M. V. Beems1,2, A. Contreras1, T. K. Luther2, A. Tatar1, P. Srinand1, S. Sen1, C. S. Cho2 1University Of Wisconsin,Department Of Surgery,Madison, WI, USA 2University Of Michigan,Department Of Surgery,Ann Arbor, MI, USA
Introduction:
Adoptive cell transfer (ACT) immunotherapy traditionally involves the infusion of tumor-specific T cells into cancer patients after a lymphodepletion regimen designed to enhance T cell engraftment. Lymphodepletion is a potential source of patient morbidity. Our laboratory and others have shown that ACT using memory T cells is superior to traditional effector T cell-based ACT. Given the innate ability of memory T cells to persist well after antigen encounter, we hypothesized that ACT with memory cells would be less dependent on pre-transfer lymphodepletion.
Methods:
C57BL/6 mice were inoculated with B16GP33 melanoma flank tumors. Half of the mice underwent pre-transfer lymphodepletion using 5Gy total body irradiation. Equal numbers of tumor-specific effector and memory T cells were adoptively transferred. Serial tumor measurements and flow cytometric analyses of tumors, tumor draining lymph nodes (TDLNs), and circulating blood were performed.
Results:
Lymphodepletion significantly reduced tumor growth in all groups. Tumor control was strongest in mice receiving memory T cell ACT with lymphodepletion, with minimal tumor growth seen in this group. Flow cytometric analyses revealed a significantly higher proportion of adoptively transferred cells in the tumors, TDLNs, and circulating blood in mice treated with pre-transfer lymphodepletion.
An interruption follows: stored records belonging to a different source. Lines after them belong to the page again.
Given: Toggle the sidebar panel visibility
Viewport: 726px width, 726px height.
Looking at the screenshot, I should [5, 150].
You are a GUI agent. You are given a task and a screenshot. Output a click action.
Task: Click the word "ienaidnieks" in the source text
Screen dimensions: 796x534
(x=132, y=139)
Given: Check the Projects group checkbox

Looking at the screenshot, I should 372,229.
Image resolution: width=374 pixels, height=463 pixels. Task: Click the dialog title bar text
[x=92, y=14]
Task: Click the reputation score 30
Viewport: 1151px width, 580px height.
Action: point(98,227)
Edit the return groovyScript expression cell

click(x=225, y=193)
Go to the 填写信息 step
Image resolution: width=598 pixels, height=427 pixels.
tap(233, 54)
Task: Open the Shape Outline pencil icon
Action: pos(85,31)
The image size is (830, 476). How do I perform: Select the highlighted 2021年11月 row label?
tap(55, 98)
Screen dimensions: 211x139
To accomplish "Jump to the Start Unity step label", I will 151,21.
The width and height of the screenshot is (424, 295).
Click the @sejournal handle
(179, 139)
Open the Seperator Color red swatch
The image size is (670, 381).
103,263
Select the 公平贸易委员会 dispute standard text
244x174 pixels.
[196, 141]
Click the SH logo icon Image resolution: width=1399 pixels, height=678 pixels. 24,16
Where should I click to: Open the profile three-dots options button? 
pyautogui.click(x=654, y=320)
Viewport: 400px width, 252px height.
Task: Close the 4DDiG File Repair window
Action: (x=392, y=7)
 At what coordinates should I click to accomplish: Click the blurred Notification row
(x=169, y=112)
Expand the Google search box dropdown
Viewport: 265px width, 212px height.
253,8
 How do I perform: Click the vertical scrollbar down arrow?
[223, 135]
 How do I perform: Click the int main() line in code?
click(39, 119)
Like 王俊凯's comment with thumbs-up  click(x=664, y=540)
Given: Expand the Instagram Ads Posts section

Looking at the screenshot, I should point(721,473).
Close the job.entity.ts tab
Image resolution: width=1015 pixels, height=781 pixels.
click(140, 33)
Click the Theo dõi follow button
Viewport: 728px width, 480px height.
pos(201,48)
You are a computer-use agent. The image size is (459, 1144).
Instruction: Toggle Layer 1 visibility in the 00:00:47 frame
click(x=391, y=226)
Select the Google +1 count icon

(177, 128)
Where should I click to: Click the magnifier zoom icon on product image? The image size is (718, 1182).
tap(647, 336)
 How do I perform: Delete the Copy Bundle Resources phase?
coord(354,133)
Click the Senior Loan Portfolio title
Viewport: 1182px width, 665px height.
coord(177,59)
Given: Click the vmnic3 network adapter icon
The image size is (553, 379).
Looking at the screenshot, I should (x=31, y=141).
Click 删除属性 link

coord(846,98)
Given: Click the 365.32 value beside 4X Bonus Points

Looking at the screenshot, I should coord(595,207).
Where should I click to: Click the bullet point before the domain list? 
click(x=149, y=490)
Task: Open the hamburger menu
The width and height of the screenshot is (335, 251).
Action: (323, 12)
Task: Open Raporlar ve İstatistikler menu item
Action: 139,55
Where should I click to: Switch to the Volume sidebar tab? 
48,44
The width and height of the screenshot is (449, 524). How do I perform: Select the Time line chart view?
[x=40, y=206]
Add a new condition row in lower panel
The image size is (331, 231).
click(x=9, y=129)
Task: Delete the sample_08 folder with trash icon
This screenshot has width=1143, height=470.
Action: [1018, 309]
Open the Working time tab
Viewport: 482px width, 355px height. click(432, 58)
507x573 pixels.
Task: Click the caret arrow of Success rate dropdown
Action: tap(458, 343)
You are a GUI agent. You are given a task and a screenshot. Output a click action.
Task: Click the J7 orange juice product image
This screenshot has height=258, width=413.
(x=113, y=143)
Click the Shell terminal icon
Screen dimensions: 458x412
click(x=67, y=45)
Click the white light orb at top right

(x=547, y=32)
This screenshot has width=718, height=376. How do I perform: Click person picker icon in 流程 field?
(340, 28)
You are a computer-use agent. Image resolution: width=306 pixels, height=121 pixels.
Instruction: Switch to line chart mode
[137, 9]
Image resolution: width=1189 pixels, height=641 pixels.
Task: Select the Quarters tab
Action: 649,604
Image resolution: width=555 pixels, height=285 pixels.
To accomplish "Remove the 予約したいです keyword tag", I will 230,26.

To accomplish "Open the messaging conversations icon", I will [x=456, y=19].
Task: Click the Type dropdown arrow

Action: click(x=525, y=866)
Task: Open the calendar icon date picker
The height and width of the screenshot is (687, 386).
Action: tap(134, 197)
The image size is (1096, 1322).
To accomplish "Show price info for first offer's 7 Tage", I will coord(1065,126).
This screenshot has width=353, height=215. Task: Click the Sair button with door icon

Lymphodepletion benefited memory ACT more than effector ACT in terms of increasing adoptively transferred T cell numbers in all lymphoid compartments.
Conclusion:
Contrary to our hypothesis, lymphodepletion with total body irradiation improved the efficacy of memory ACT to a greater extent than effector ACT. ACT of tumor-specific memory T cells following pre-transfer lymphodepletion may represent a novel modality of immunotherapy for melanoma cancer patients.